▶ **Assigned task**
Extract from the listing each line in which the word "agent" appears.
*** Opening Task input ***
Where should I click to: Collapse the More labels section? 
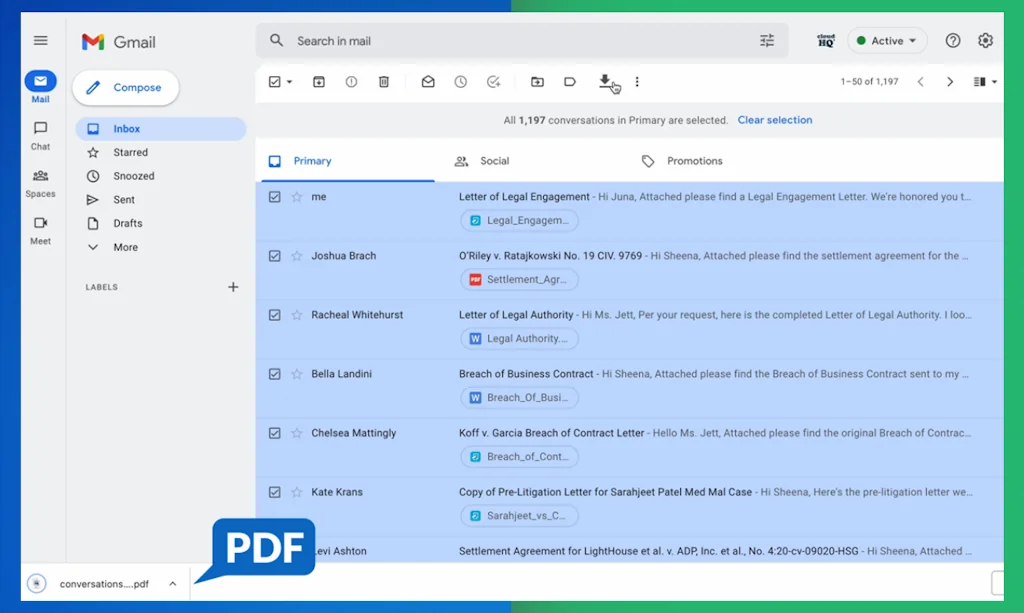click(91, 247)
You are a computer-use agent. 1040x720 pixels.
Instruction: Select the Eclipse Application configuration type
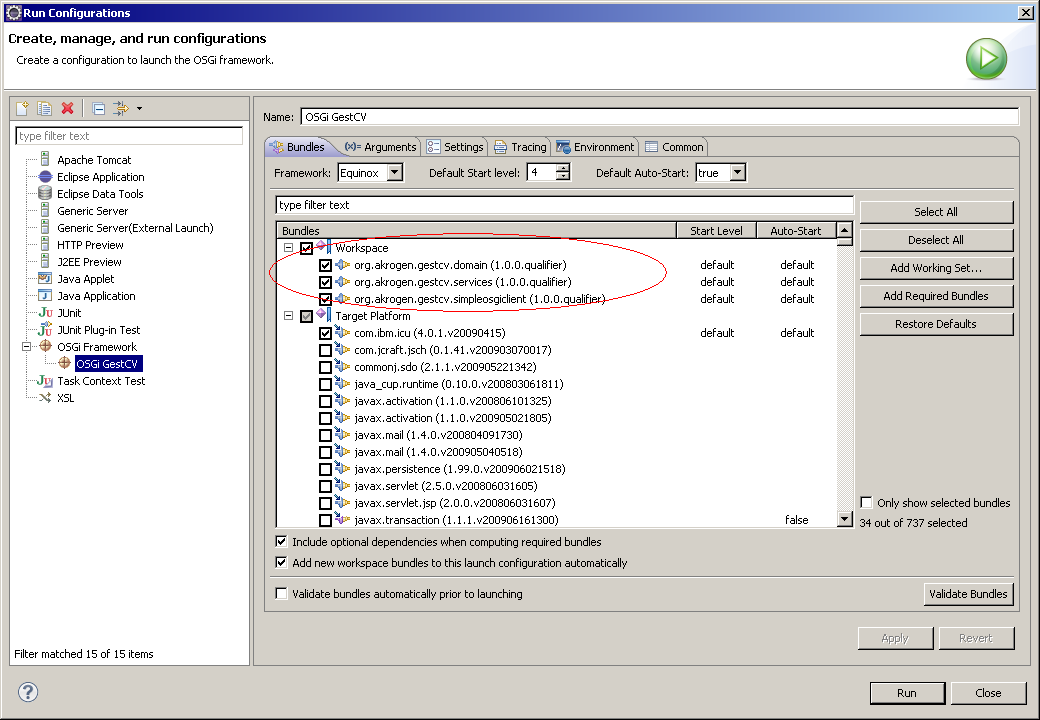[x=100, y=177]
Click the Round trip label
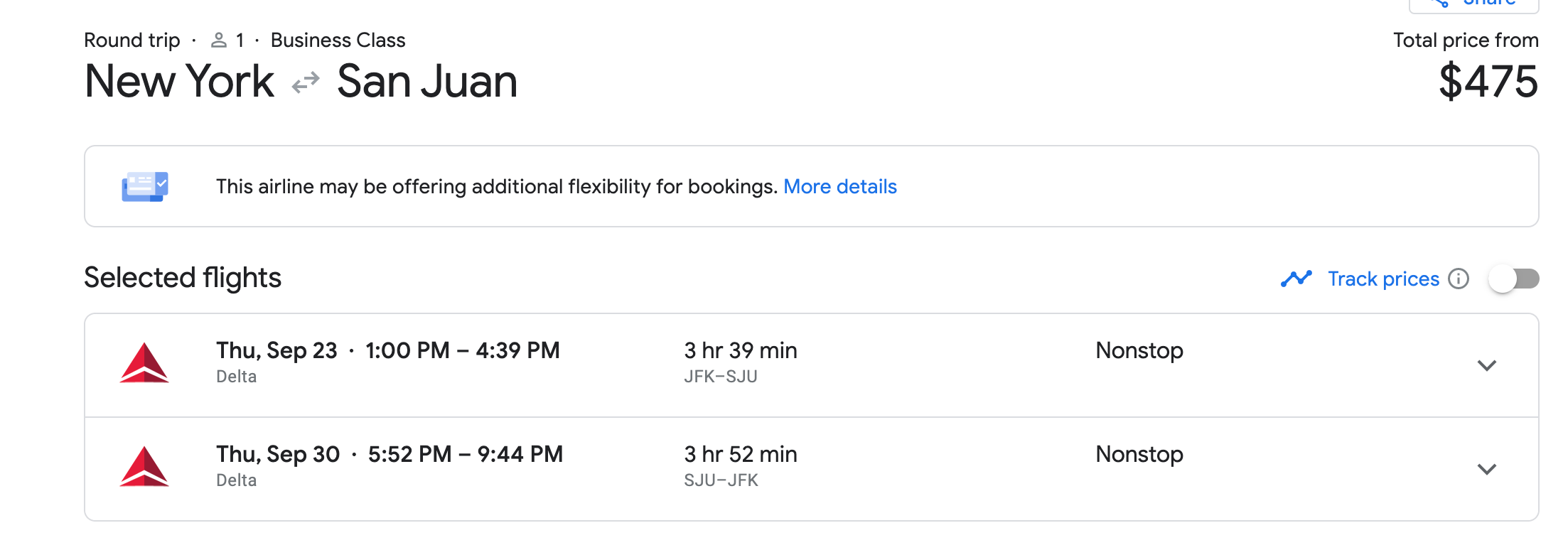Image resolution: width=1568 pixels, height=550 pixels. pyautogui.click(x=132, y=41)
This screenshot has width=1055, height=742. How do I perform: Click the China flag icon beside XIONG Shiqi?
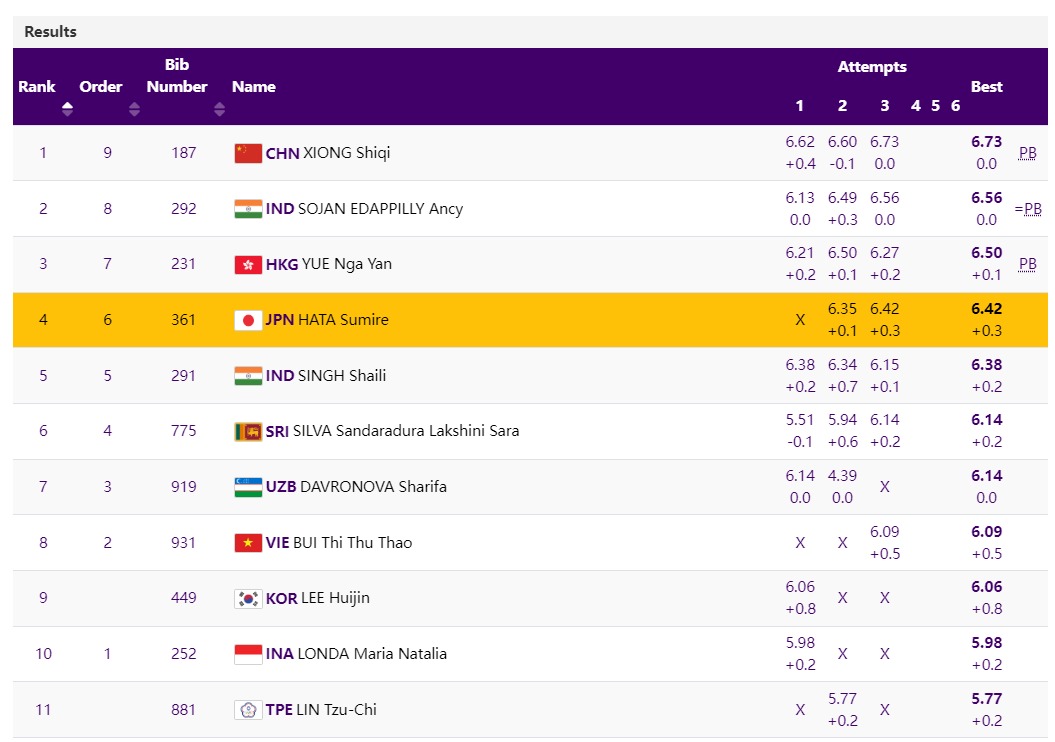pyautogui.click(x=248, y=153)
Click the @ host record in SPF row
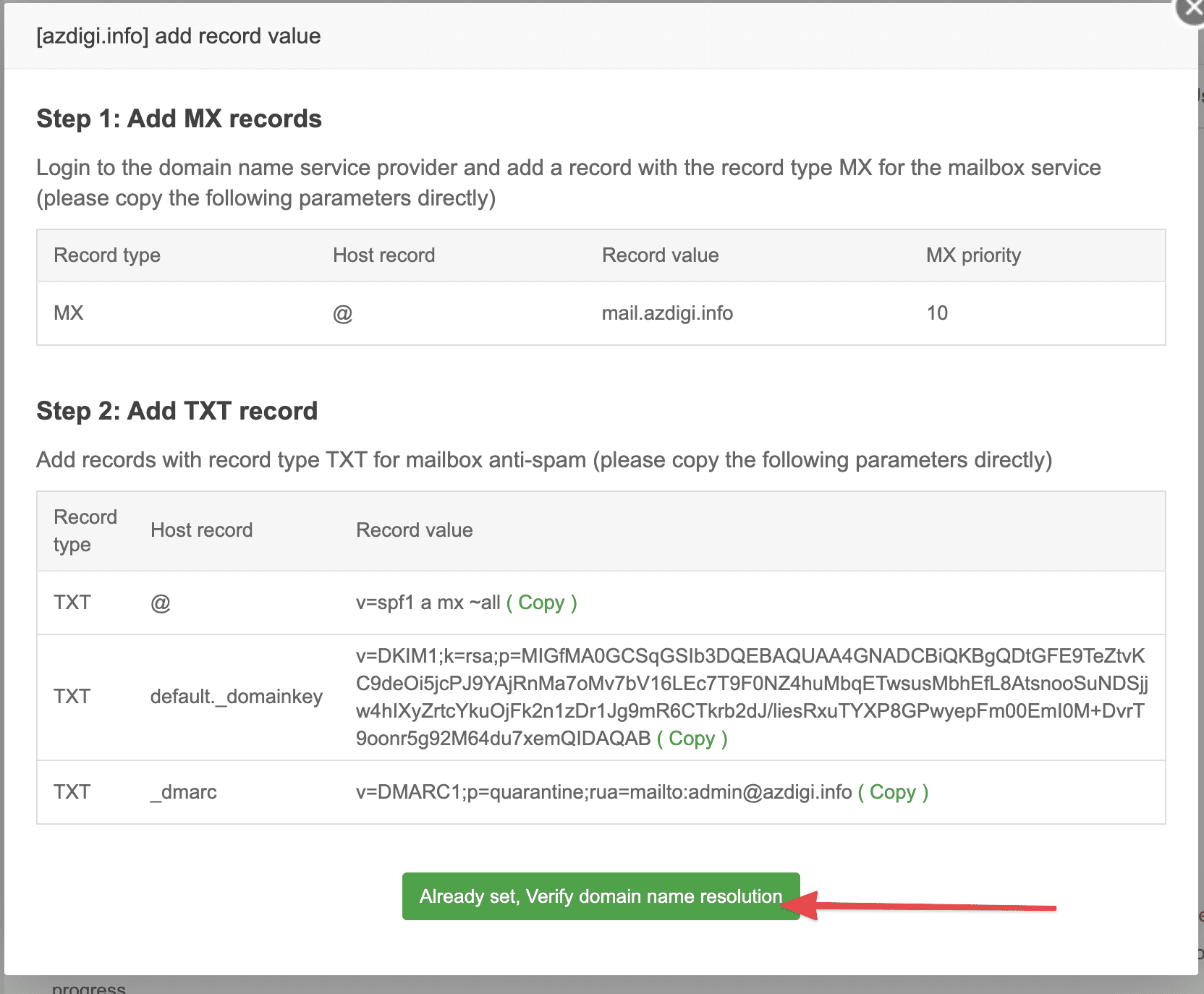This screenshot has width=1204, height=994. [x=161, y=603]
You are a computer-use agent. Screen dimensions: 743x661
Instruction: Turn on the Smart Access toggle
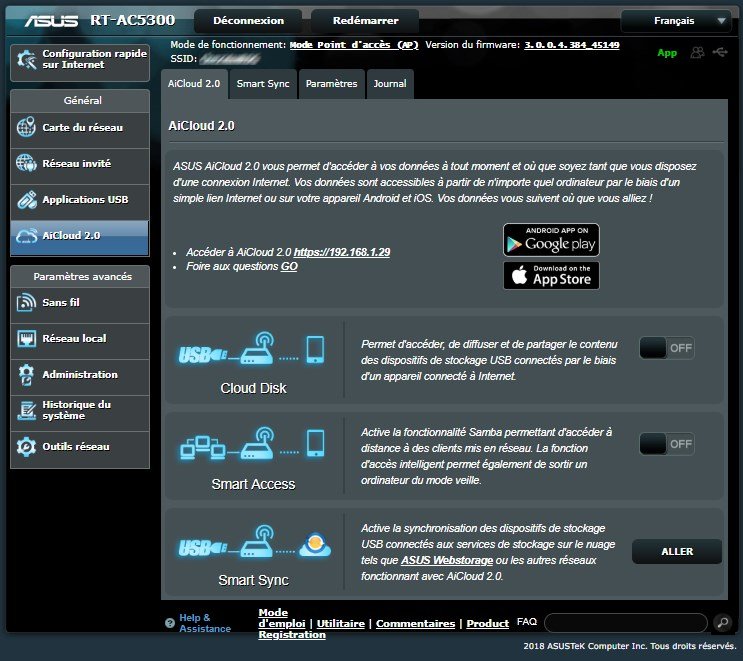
*** Closing Task input ***
▶ **Written solution**
You are a computer-use agent. 1040x720 pixels.
You are a computer-use agent. Screen dimensions: 743x661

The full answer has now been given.